State how many lines in the entries below hold the word "Given", with nothing besides the number.

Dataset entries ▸
####

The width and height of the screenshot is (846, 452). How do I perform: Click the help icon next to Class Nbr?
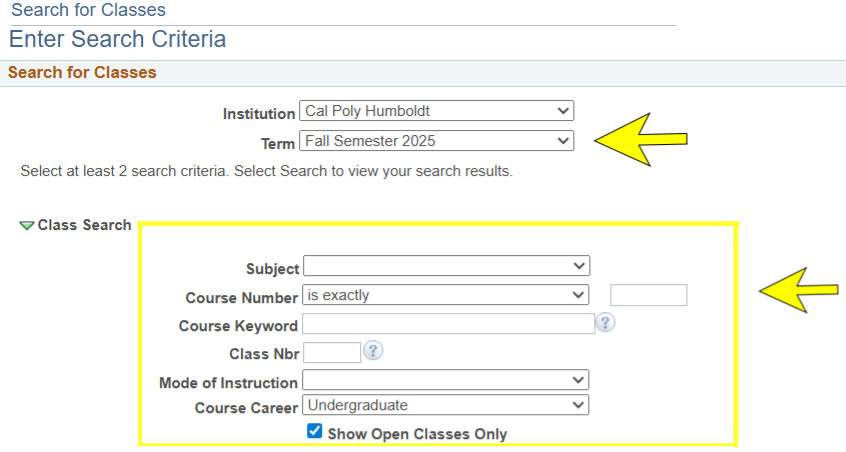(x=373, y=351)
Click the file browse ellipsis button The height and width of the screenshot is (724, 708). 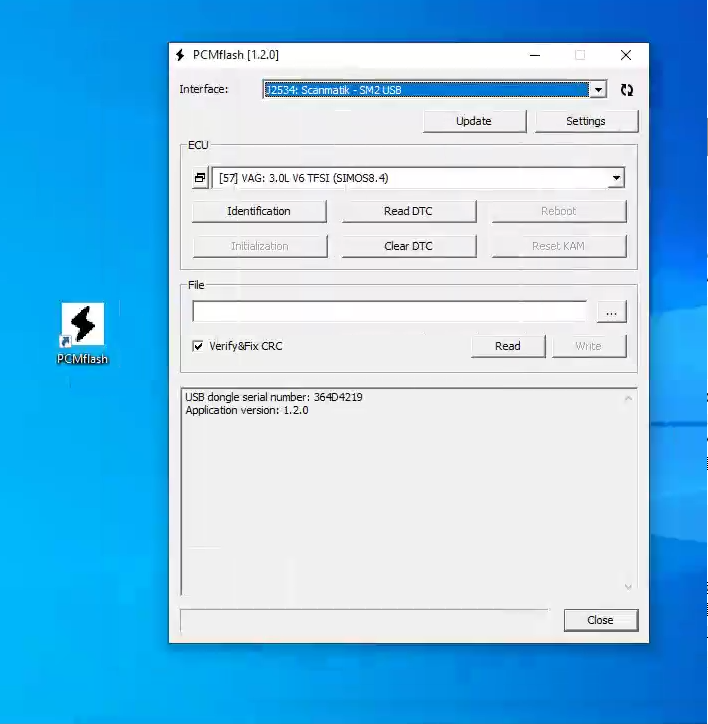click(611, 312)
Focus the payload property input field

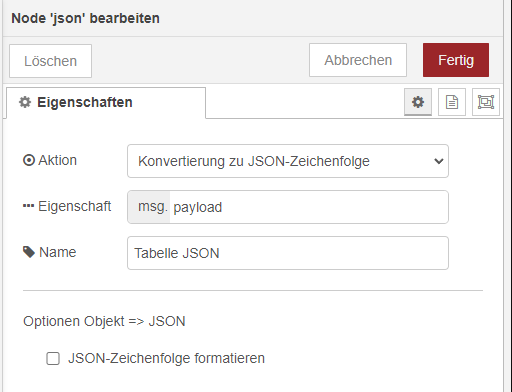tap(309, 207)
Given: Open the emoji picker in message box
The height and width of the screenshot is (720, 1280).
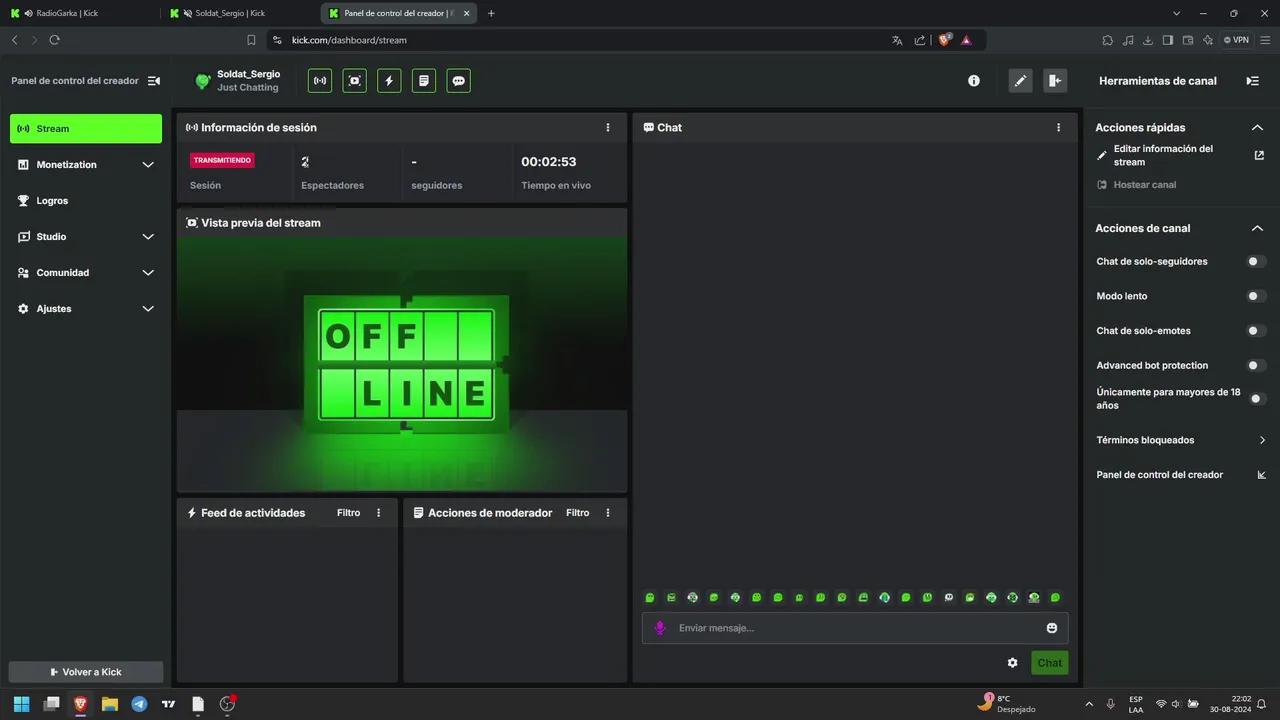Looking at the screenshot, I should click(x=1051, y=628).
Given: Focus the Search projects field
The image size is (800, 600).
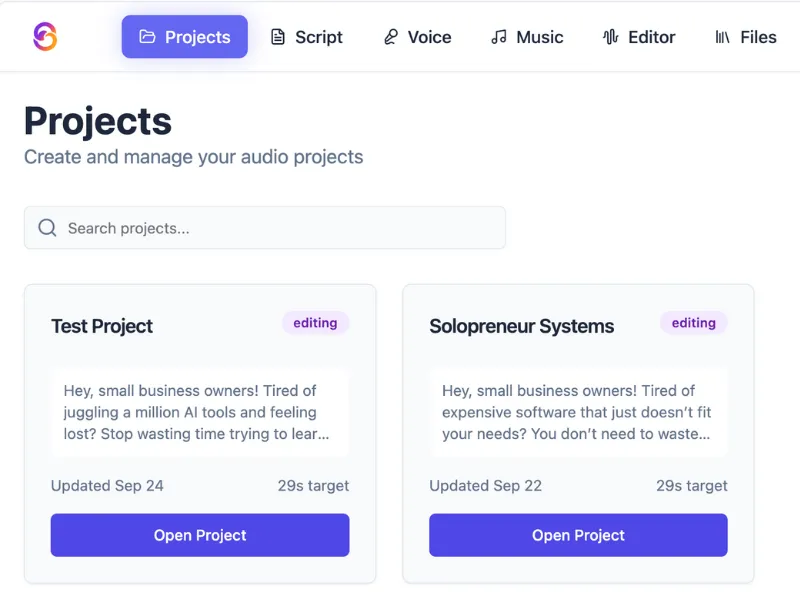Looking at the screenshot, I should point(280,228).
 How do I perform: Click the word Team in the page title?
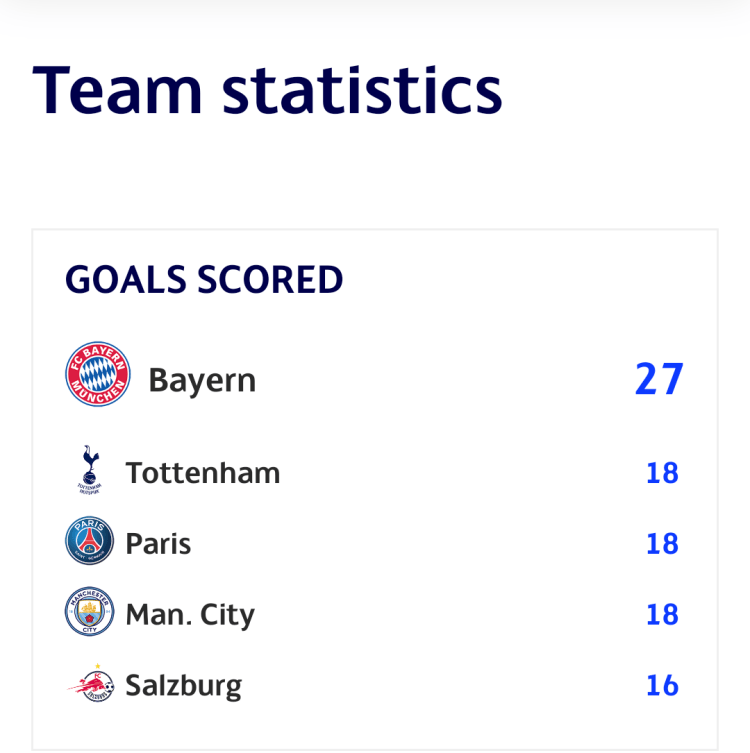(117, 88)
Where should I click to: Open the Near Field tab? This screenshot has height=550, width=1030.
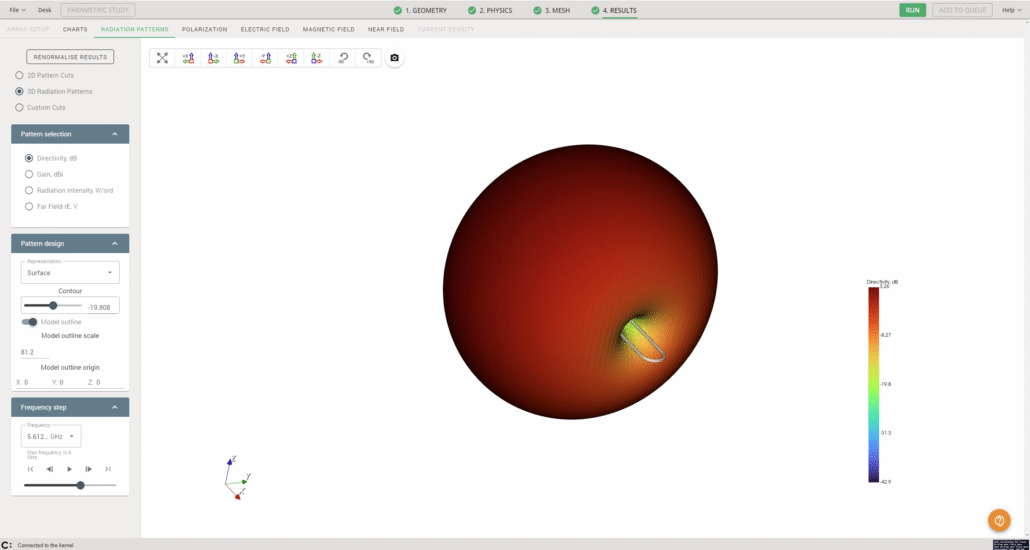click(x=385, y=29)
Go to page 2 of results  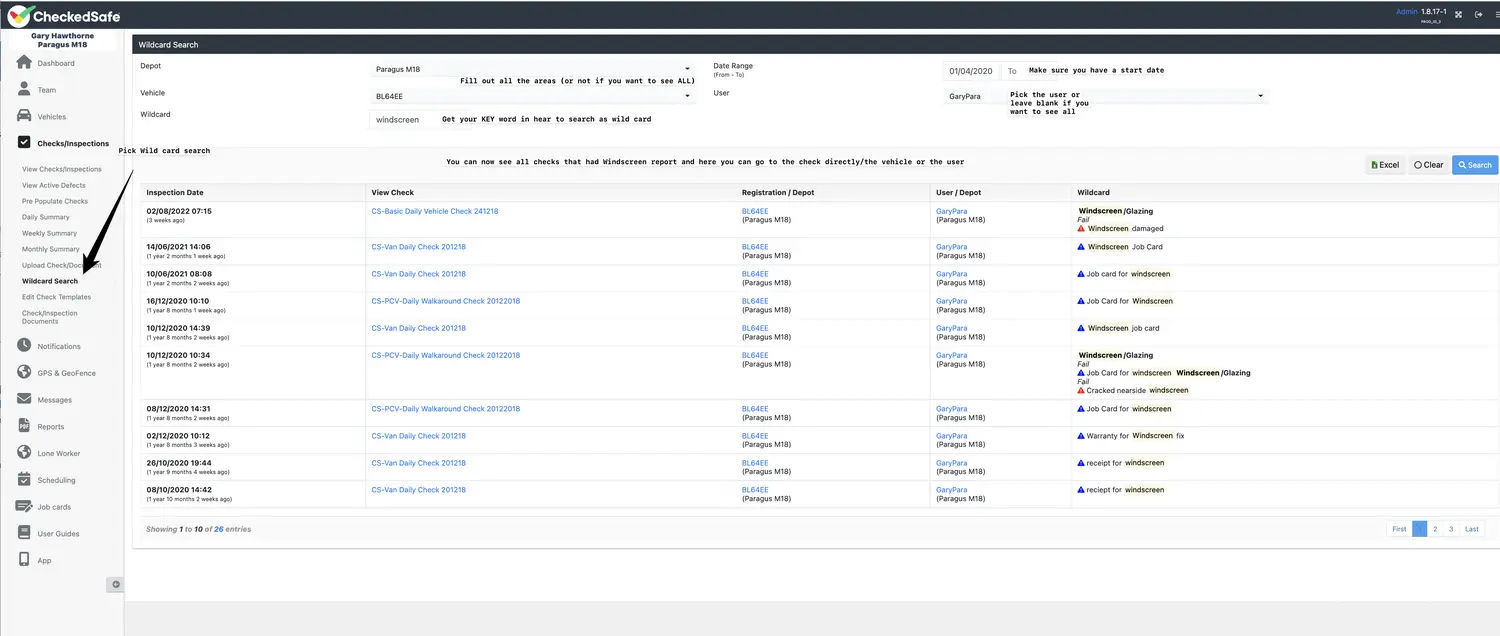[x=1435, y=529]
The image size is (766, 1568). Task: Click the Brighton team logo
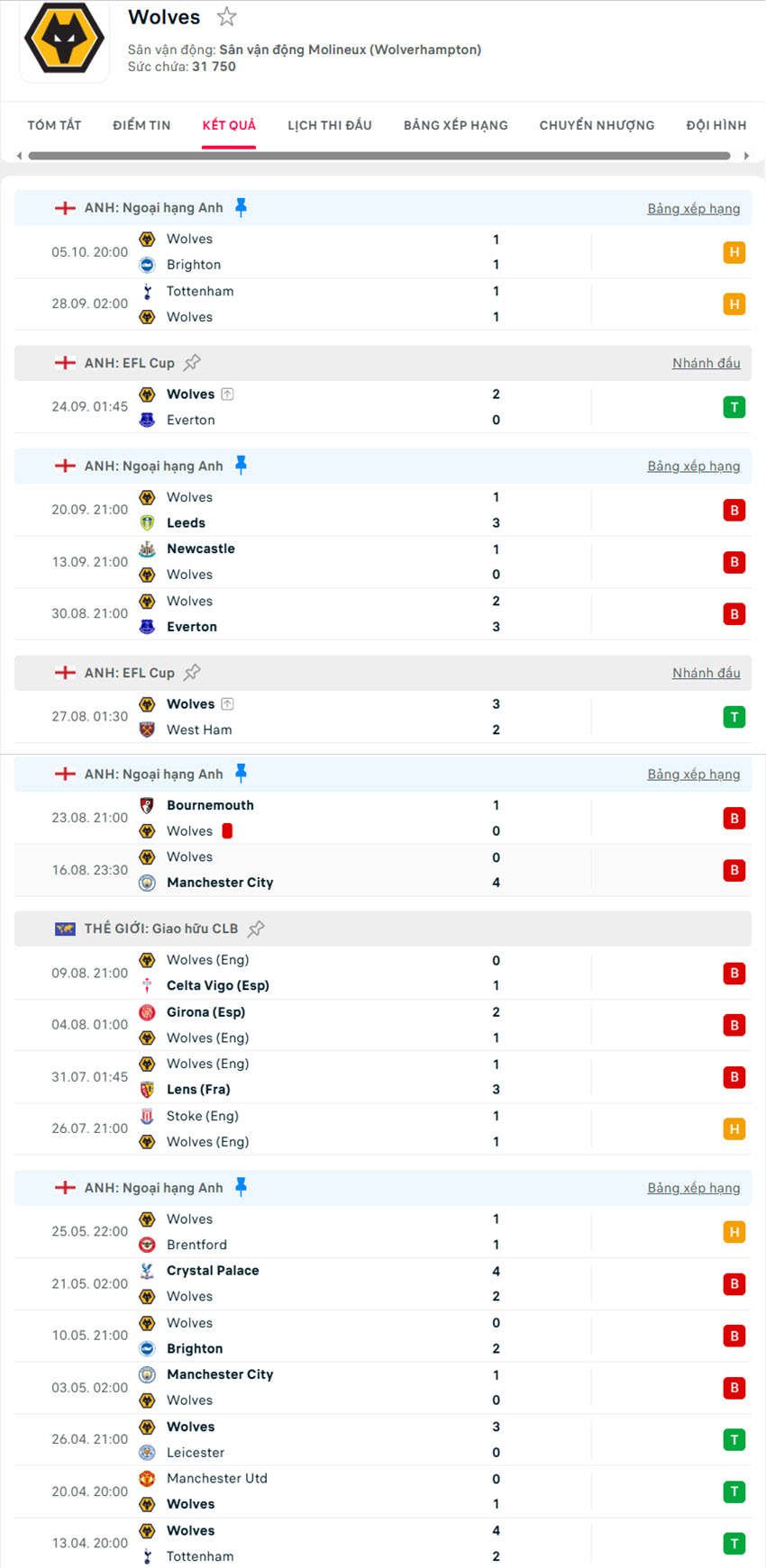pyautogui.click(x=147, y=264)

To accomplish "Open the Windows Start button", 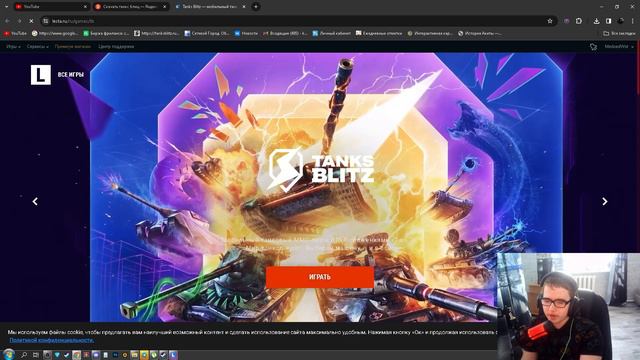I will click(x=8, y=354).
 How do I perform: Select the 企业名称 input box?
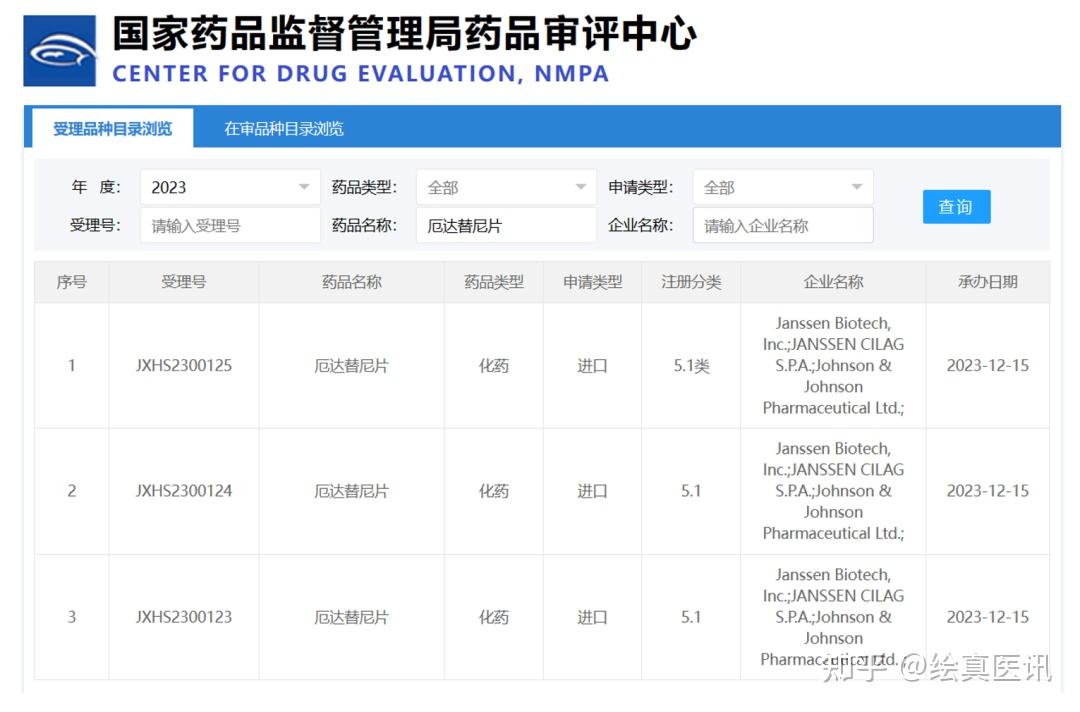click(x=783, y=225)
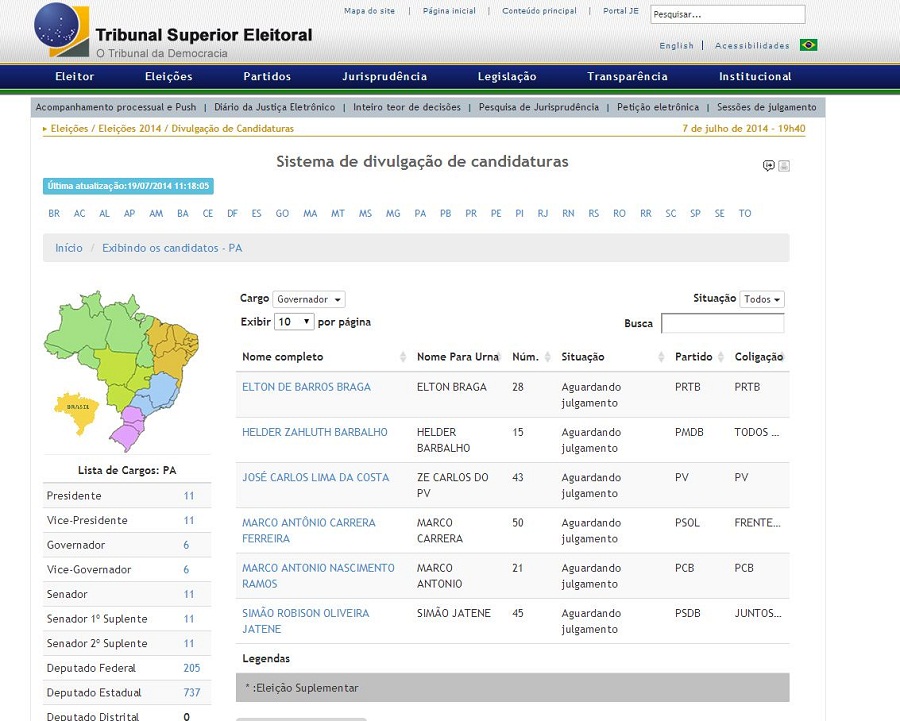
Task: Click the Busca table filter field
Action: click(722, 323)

####

Answer box ▸ 2